Target pointing data:
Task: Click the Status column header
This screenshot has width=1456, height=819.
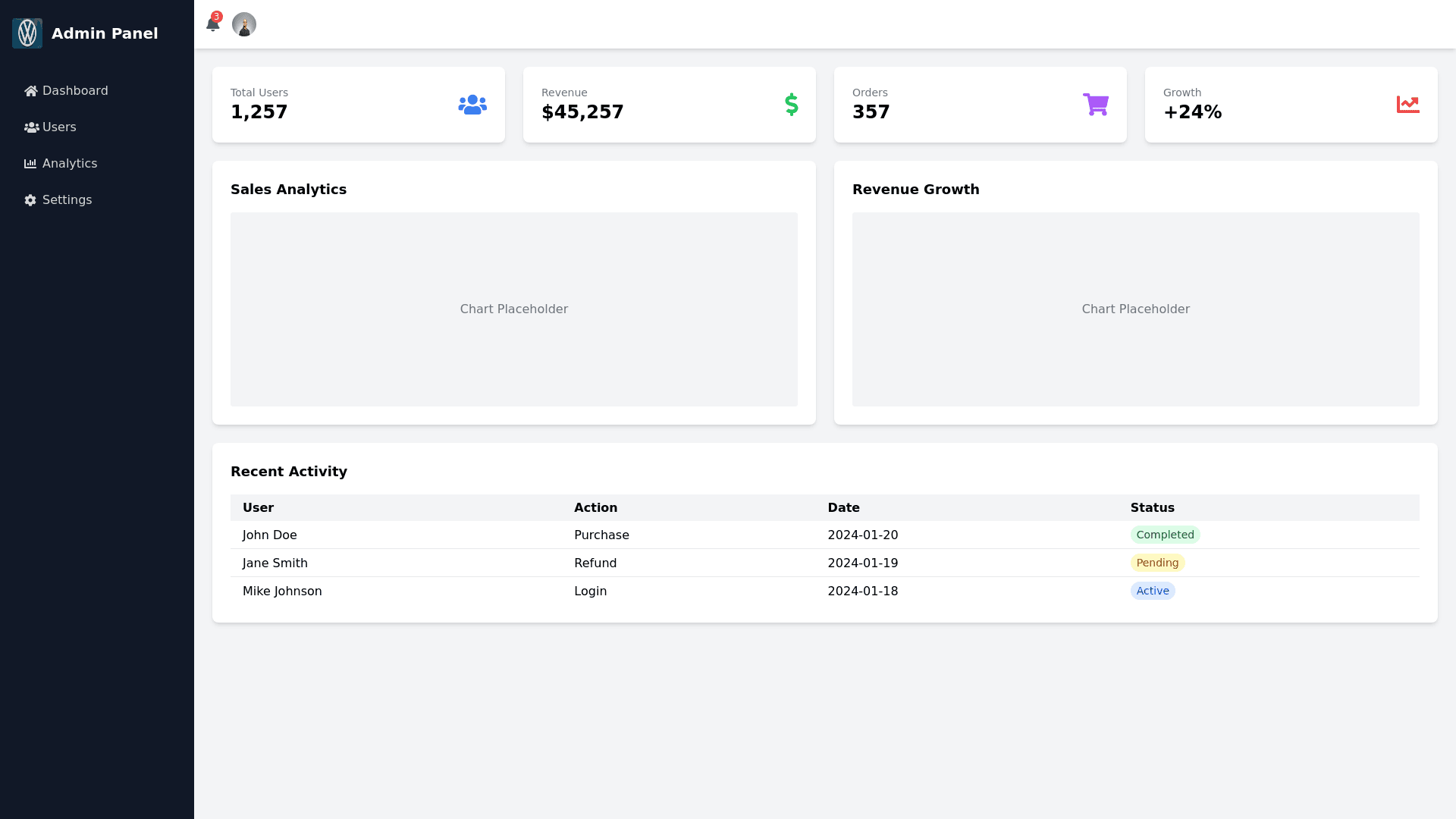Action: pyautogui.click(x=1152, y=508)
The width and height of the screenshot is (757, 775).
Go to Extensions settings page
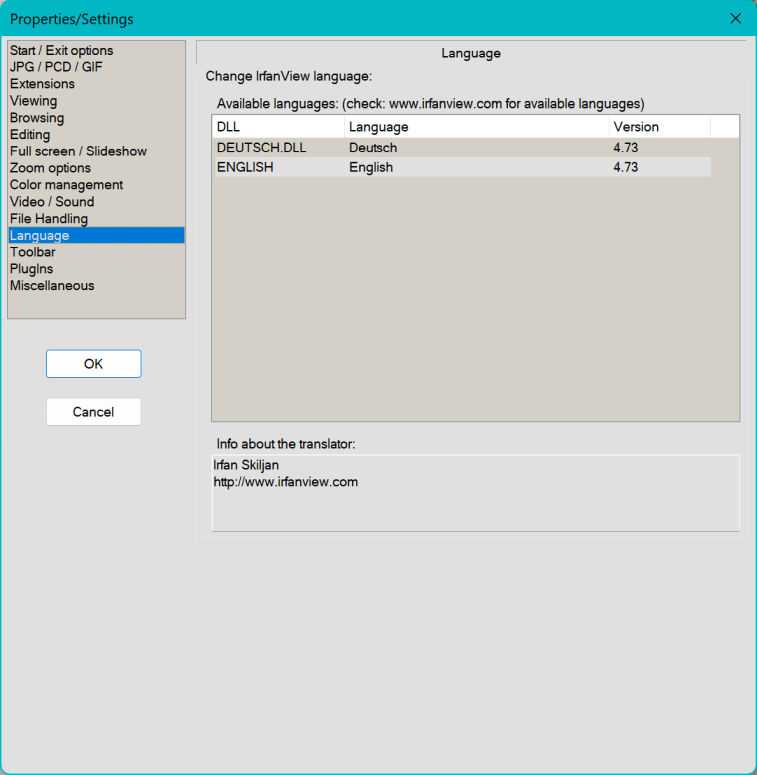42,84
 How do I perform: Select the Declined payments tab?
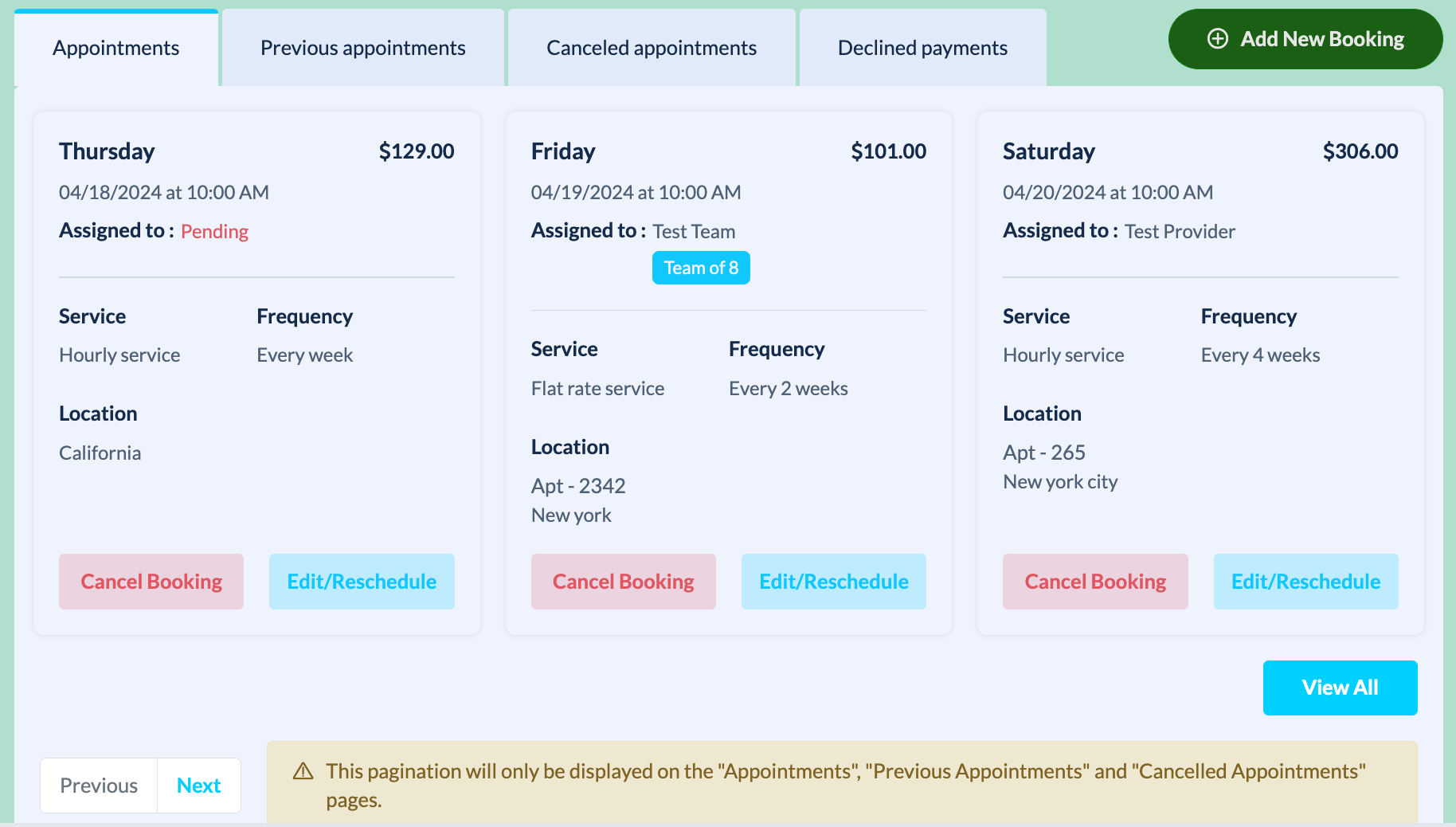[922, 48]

■ Brief:
Reproduce the lines of every entry above word for word, leaving out the pictures.

■ Written response:
Task: Click the Status column header
This screenshot has width=1456, height=819.
Action: pyautogui.click(x=1152, y=508)
The width and height of the screenshot is (757, 775).
Go to Extensions settings page
42,84
 How do I perform: Select the Declined payments tab?
[922, 48]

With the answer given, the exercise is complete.